- [Your objective]: Locate the string "agent" throughout the material and copy every line in which it occurs.

- [Material shown]:

====================

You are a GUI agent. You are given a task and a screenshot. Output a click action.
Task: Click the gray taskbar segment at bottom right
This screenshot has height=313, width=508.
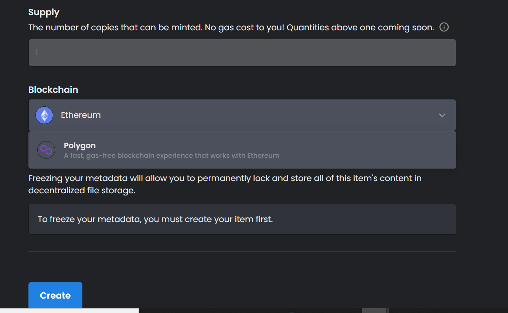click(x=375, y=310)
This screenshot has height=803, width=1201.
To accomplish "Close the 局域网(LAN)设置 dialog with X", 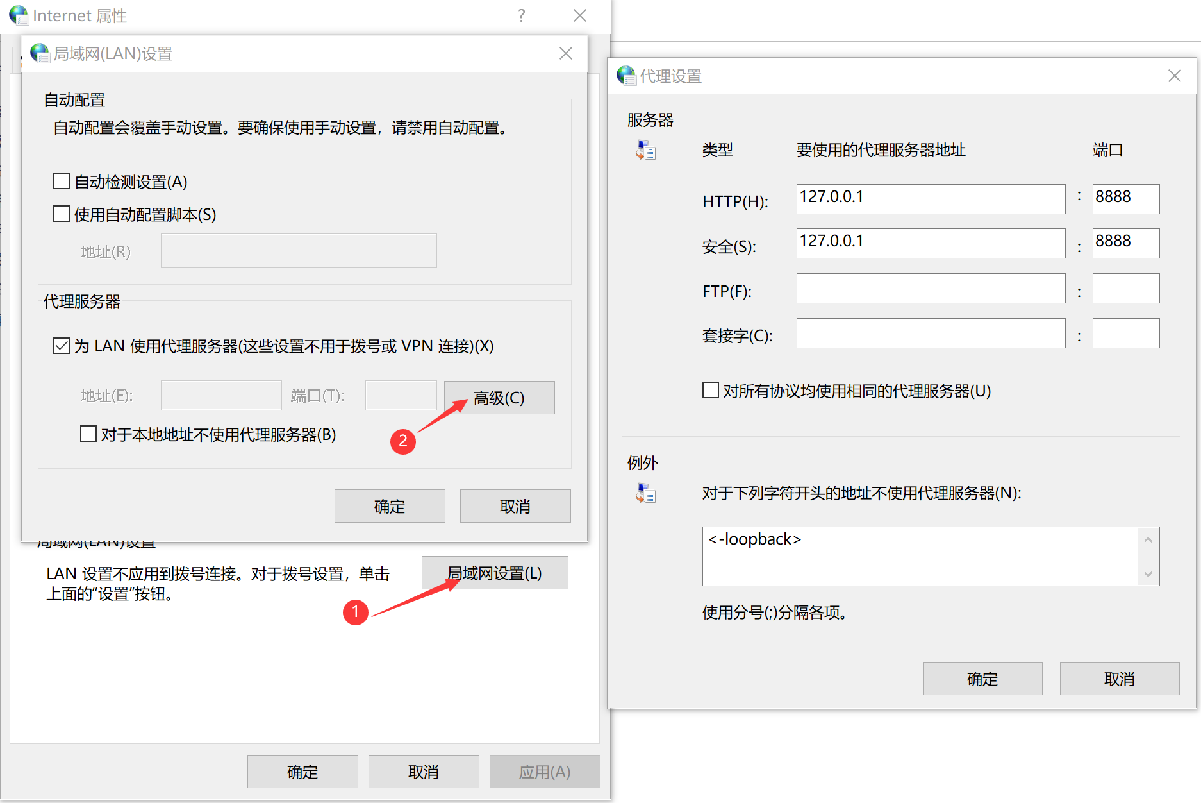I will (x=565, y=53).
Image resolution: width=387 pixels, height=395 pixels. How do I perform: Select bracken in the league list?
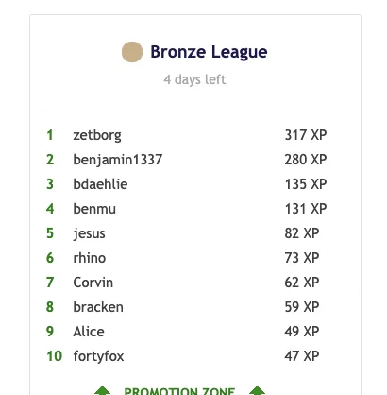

====================

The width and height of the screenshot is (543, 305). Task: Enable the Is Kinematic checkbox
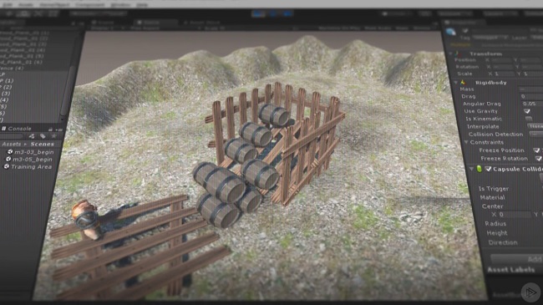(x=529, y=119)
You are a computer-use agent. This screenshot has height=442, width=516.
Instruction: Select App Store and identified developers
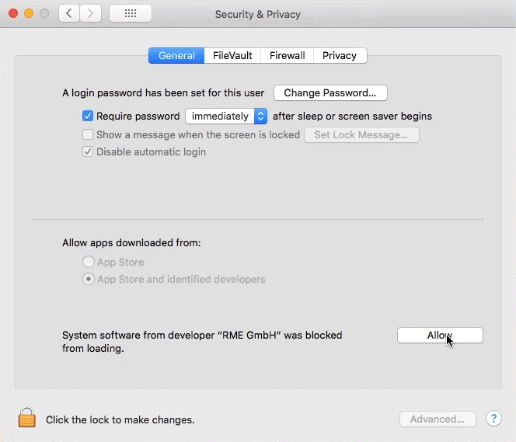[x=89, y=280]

====================

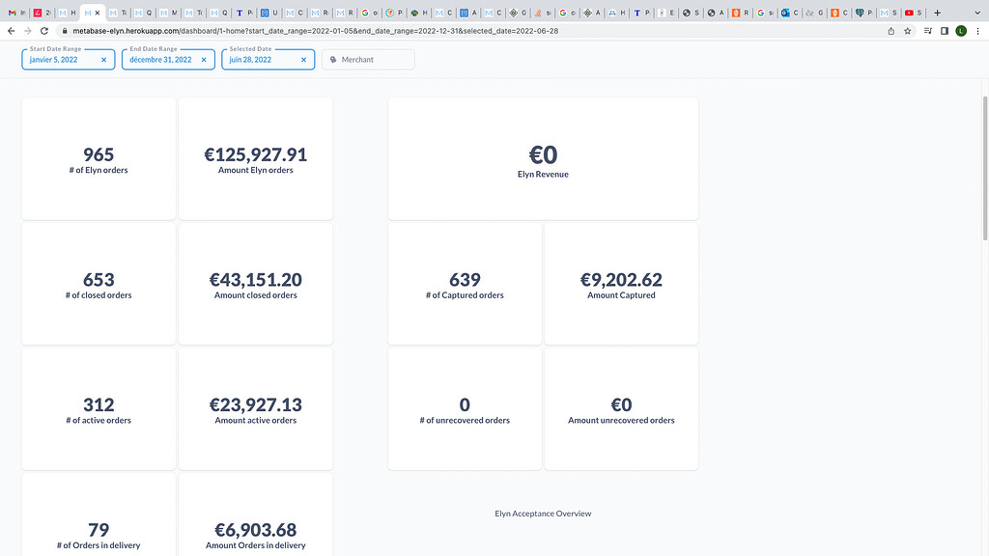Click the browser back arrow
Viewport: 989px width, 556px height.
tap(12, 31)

====================

- [Exercise solution]:
You are a GUI agent. You are given a task and a screenshot. Output a click action.
You are a computer-use agent. This screenshot has height=442, width=516.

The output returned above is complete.